:: TASK DATA ::
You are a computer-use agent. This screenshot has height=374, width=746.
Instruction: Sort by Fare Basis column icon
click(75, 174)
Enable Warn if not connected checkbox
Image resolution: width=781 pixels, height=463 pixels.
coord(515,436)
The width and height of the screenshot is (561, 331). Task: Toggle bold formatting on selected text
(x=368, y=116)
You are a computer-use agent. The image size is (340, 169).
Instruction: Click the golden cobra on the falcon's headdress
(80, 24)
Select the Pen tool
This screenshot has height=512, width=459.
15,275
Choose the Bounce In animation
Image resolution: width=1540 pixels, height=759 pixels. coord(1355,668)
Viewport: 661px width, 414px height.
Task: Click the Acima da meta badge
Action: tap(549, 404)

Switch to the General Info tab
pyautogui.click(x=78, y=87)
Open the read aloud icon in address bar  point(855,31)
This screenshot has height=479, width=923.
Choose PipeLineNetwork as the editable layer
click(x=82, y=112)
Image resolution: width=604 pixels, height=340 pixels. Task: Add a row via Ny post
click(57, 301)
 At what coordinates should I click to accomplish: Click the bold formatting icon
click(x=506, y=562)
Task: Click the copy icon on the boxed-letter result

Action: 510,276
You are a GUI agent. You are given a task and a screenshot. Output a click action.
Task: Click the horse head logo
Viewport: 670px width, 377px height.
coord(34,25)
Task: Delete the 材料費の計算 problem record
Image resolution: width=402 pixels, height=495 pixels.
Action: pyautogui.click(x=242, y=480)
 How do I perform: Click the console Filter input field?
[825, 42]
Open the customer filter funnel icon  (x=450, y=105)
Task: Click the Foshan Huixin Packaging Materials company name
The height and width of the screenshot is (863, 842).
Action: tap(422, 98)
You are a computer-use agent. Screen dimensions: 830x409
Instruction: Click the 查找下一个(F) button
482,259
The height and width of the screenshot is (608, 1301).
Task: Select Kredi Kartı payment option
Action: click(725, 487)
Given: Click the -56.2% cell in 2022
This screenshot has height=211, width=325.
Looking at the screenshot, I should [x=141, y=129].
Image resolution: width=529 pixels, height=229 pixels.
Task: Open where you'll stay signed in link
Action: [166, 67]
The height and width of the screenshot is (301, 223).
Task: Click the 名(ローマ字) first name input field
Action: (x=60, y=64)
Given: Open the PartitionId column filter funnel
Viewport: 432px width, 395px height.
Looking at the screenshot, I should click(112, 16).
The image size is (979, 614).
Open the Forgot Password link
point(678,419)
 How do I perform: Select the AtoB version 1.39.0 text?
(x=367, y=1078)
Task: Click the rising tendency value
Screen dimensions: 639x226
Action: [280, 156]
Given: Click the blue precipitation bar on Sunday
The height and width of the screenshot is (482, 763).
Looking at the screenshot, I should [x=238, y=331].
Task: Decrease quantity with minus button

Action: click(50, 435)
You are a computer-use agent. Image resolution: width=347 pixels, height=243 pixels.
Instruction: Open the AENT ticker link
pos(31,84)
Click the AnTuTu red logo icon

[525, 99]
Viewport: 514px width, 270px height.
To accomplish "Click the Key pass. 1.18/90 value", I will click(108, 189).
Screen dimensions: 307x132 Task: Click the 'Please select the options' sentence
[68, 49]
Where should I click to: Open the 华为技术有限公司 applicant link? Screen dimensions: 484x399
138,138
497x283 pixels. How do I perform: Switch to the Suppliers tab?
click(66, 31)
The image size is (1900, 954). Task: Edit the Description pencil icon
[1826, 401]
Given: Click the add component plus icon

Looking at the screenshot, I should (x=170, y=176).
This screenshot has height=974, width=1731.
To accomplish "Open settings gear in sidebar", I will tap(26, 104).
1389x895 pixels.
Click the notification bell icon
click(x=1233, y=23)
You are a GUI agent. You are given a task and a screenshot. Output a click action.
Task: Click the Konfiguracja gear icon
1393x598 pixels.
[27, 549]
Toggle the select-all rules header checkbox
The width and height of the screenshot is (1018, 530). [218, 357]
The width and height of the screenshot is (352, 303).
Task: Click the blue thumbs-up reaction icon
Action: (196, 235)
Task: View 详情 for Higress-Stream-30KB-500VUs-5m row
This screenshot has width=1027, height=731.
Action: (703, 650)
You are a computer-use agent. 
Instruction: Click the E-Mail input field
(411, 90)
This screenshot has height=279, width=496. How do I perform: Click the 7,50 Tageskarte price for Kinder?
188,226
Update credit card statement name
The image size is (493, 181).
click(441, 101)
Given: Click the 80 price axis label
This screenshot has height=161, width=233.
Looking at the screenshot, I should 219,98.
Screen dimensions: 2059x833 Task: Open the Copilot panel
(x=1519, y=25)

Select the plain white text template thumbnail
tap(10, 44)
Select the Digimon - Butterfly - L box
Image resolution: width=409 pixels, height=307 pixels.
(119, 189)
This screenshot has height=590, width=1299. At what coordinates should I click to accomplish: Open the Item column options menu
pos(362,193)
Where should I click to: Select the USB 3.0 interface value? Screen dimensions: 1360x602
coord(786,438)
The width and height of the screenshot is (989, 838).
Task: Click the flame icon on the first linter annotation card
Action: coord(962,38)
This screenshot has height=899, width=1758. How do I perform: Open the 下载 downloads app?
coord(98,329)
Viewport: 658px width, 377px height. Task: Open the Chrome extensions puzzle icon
:::
Copy out the whole listing above word for word, from its first line to its last.

## THE REPLY
You are a computer-use agent. This screenshot has height=374, width=746.
Instruction: Sort by Fare Basis column icon
click(75, 174)
Enable Warn if not connected checkbox
Image resolution: width=781 pixels, height=463 pixels.
coord(515,436)
The width and height of the screenshot is (561, 331). Task: Toggle bold formatting on selected text
(x=368, y=116)
You are a computer-use agent. The image size is (340, 169).
Instruction: Click the golden cobra on the falcon's headdress
(80, 24)
Select the Pen tool
This screenshot has height=512, width=459.
15,275
Choose the Bounce In animation
Image resolution: width=1540 pixels, height=759 pixels. coord(1355,668)
Viewport: 661px width, 414px height.
Task: Click the Acima da meta badge
Action: tap(549, 404)

Switch to the General Info tab
pyautogui.click(x=78, y=87)
Open the read aloud icon in address bar  point(855,31)
This screenshot has height=479, width=923.
Choose PipeLineNetwork as the editable layer
click(x=82, y=112)
Image resolution: width=604 pixels, height=340 pixels. Task: Add a row via Ny post
click(57, 301)
 At what coordinates should I click to accomplish: Click the bold formatting icon
click(x=506, y=562)
Task: Click the copy icon on the boxed-letter result

Action: 510,276
You are a GUI agent. You are given a task and a screenshot. Output a click action.
Task: Click the horse head logo
Viewport: 670px width, 377px height.
coord(34,25)
Task: Delete the 材料費の計算 problem record
Image resolution: width=402 pixels, height=495 pixels.
Action: pyautogui.click(x=242, y=480)
 How do I perform: Click the console Filter input field?
[825, 42]
Open the customer filter funnel icon  (x=450, y=105)
Task: Click the Foshan Huixin Packaging Materials company name
The height and width of the screenshot is (863, 842).
Action: tap(422, 98)
You are a computer-use agent. Screen dimensions: 830x409
Instruction: Click the 查找下一个(F) button
482,259
The height and width of the screenshot is (608, 1301).
Task: Select Kredi Kartı payment option
Action: click(725, 487)
Given: Click the -56.2% cell in 2022
This screenshot has height=211, width=325.
Looking at the screenshot, I should [x=141, y=129].
Image resolution: width=529 pixels, height=229 pixels.
Task: Open where you'll stay signed in link
Action: [166, 67]
The height and width of the screenshot is (301, 223).
Task: Click the 名(ローマ字) first name input field
Action: (x=60, y=64)
Given: Open the PartitionId column filter funnel
Viewport: 432px width, 395px height.
Looking at the screenshot, I should click(112, 16).
The image size is (979, 614).
Open the Forgot Password link
point(678,419)
 How do I perform: Select the AtoB version 1.39.0 text?
(x=367, y=1078)
Task: Click the rising tendency value
Screen dimensions: 639x226
Action: [280, 156]
Given: Click the blue precipitation bar on Sunday
The height and width of the screenshot is (482, 763).
Looking at the screenshot, I should [x=238, y=331].
Task: Decrease quantity with minus button

Action: click(50, 435)
You are a computer-use agent. Image resolution: width=347 pixels, height=243 pixels.
Instruction: Open the AENT ticker link
pos(31,84)
Click the AnTuTu red logo icon

[525, 99]
Viewport: 514px width, 270px height.
To accomplish "Click the Key pass. 1.18/90 value", I will click(108, 189).
Screen dimensions: 307x132 Task: Click the 'Please select the options' sentence
[68, 49]
Where should I click to: Open the 华为技术有限公司 applicant link? Screen dimensions: 484x399
138,138
497x283 pixels. How do I perform: Switch to the Suppliers tab?
click(66, 31)
The image size is (1900, 954). Task: Edit the Description pencil icon
[1826, 401]
Given: Click the add component plus icon

Looking at the screenshot, I should (x=170, y=176).
This screenshot has height=974, width=1731.
To accomplish "Open settings gear in sidebar", I will tap(26, 104).
1389x895 pixels.
Click the notification bell icon
click(x=1233, y=23)
You are a GUI agent. You are given a task and a screenshot. Output a click action.
Task: Click the Konfiguracja gear icon
1393x598 pixels.
[27, 549]
Toggle the select-all rules header checkbox
The width and height of the screenshot is (1018, 530). [218, 357]
The width and height of the screenshot is (352, 303).
Task: Click the blue thumbs-up reaction icon
Action: (196, 235)
Task: View 详情 for Higress-Stream-30KB-500VUs-5m row
This screenshot has width=1027, height=731.
Action: (703, 650)
You are a computer-use agent. 
Instruction: Click the E-Mail input field
(411, 90)
This screenshot has height=279, width=496. How do I perform: Click the 7,50 Tageskarte price for Kinder?
188,226
Update credit card statement name
The image size is (493, 181).
click(441, 101)
Given: Click the 80 price axis label
This screenshot has height=161, width=233.
Looking at the screenshot, I should 219,98.
Screen dimensions: 2059x833 Task: Open the Copilot panel
(x=1519, y=25)

Select the plain white text template thumbnail
tap(10, 44)
Select the Digimon - Butterfly - L box
Image resolution: width=409 pixels, height=307 pixels.
(119, 189)
This screenshot has height=590, width=1299. At what coordinates should I click to accomplish: Open the Item column options menu
pos(362,193)
Where should I click to: Select the USB 3.0 interface value? Screen dimensions: 1360x602
coord(786,438)
The width and height of the screenshot is (989, 838).
Task: Click the flame icon on the first linter annotation card
Action: coord(962,38)
This screenshot has height=899, width=1758. How do I perform: Open the 下载 downloads app?
coord(98,329)
Viewport: 658px width, 377px height. Task: Open the Chrome extensions puzzle icon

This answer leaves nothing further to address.